The following steps will walk you through the process of creating a new project with Vivado and building a hardware platform with Zynq processing system using IP integrator. This article is written for Numato Lab’s Styx Zynq Module, but can be adapted to any other Zynq based platform with minor changes. Screenshots are added wherever possible to make the process easier to the reader.

Step 1:

Download and install Vivado Board Support Package files for Styx from here. Follow the readme in the link on how to install Vivado Board Support Package files for Numato Lab’s boards.

Step 2:

Start Vivado Design Suite, and select “Create New Project” from Quick Start section. The project wizard will pop up.  Press next to proceed with creating the project.


Step 3:

Type in a project name and save it at a convenient location. For this example “styxHello” is used as project name, but feel free to use any name. Select the check box below to keep all project files in a single folder. The image below shows the settings for the example project. Click “Next” to continue.


Step 4:

Choose “RTL Project” as project type and check the option “Do not specify sources at this time”.


Step 5:

At the “Default Part” step, select “Boards” and choose Vendor as “”. Select “Styx” and click “Next”. If Styx is not displayed in the boards list, you will need to install Styx board support files correctly. Please refer to this readme on how to install Vivado board support package files for Numato Lab’s boards.


Continue the wizard and finish creating the project. When the new project wizard exits, a new project will be opened up in Vivado with the settings you have selected.

Step 6:

Under Flow Navigator, select “Create Block Design” in IP Integrator. Give an appropriate name to design. We will call it “styx” for example.


Step 7:

Go to Diagram window, right click and select “Add IP” from the popup menu. Search for ZYNQ7 Processing System. Add it to block design by double clicking.


Step 8:

Click on “Run Block Automation” option on the green bar.


Step 9:

In the “Run Block Automation” window, select the options as in image below and click OK.


Step 10:

The Zynq IP block will have changed after running block automation. Right click on “UART_0” port of the Zynq IP block and select “Make External”.


Step 11:

Now we have to add constraints for the external UART_0 port. In the Sources window, right-click anywhere and select “Edit Constraints Sets”. Add a new constraints file, paste the code below and save the file with a convenient name.

Step 12:

Go to “Sources” tab, right click on “styx” design file and select “Create HDL Wrapper”. Click OK on the window that appears to finish generating wrapper.


Step 13:

Click “Generate Bitstream” and click “Yes” in any subsequent dialog window which comes up.



Step 14:

Once the bitstream is successfully generated, close any “Bitstream Generation Completed” dialog which comes up asking for what to do next.

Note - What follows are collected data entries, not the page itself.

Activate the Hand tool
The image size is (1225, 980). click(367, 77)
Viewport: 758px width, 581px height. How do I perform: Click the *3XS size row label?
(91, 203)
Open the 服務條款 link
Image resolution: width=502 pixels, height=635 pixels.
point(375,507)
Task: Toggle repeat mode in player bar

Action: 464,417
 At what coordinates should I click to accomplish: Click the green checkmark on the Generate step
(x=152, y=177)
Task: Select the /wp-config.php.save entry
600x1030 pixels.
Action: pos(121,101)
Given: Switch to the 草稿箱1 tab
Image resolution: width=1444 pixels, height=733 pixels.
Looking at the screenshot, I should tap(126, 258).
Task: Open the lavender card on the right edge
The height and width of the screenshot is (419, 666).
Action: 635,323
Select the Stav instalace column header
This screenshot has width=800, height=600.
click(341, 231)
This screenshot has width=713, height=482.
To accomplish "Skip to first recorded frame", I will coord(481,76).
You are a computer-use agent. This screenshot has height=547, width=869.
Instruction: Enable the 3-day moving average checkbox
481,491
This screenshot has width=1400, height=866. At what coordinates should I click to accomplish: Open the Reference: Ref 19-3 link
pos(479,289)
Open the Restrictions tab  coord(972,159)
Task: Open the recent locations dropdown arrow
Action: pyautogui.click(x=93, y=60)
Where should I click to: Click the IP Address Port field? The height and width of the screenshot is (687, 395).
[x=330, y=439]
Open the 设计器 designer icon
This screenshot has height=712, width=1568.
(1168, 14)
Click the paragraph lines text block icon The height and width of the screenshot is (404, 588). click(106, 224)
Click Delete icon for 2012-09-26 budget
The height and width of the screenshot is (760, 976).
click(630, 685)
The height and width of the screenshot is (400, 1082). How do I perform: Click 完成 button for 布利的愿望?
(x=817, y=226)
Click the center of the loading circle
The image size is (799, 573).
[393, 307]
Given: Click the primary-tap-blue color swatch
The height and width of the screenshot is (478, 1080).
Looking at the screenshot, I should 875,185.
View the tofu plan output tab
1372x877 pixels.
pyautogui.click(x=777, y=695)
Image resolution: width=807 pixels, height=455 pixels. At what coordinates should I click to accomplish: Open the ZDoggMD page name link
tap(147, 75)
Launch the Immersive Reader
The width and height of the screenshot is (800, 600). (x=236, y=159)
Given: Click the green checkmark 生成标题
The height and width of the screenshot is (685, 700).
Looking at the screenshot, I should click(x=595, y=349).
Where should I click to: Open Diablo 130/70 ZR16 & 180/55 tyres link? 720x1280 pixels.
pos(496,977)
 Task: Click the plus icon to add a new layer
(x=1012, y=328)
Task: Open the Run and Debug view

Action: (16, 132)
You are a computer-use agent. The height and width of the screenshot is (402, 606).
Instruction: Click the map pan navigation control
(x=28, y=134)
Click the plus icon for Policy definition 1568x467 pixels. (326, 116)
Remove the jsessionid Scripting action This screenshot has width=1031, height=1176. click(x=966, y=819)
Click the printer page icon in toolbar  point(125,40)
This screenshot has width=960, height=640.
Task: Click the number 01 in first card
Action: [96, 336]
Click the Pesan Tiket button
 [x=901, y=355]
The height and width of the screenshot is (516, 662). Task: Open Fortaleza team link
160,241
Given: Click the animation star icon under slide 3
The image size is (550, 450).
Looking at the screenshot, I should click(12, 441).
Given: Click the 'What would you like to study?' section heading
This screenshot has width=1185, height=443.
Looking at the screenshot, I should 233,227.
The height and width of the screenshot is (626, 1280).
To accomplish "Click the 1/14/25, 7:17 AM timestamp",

Go to File -> Export -> Export Hardware…


Check “Include bitstream”, keep “Export to:” default, and click OK.



Finally click File -> Launch SDK.

Step 15:

After Xilinx SDK windows opens, Go to File -> New -> Application Project


Step 16:

Type in a project name, leave other options as default and click “Next”. In the next window, select Hello World template and click “Finish”.



Step 17:

Once the project is created, SDK will automatically run a build. If that didn’t happen for any reason, run a build manually. Once the build is complete successfully, power up Styx Zynq Module and connect Xilinx Platform USB cable and Micro USB cable for Serial debugging to the board. Make sure to configure channel B of the onboard FT2232H USB – Serial device as virtual communication using FT_Prog. The process is very similar to that of Saturn and details are available here. Change the Styx’s Boot Mode to JTAG. Please refer to user manual to learn more about configuring Styx’s Boot Mode.

Step 18:

Program the board by selecting Xilinx Tools -> Program FPGA. Click Program in the window that opens up.


Step 19:

Open any serial terminal program (such as PuTTY, Teraterm etc) and open the port corresponding to Styx’s Channel B at 115200 baudrate.

Step 20:

After FPGA is successfully programmed, right click on the executable .elf file of our Hello World program, go to Run As -> Launch on Hardware (System Debugger), as shown in image below:


If everything went well, the application running on the board should print “Hello World” over the UART and should be displayed on the Serial Terminal application.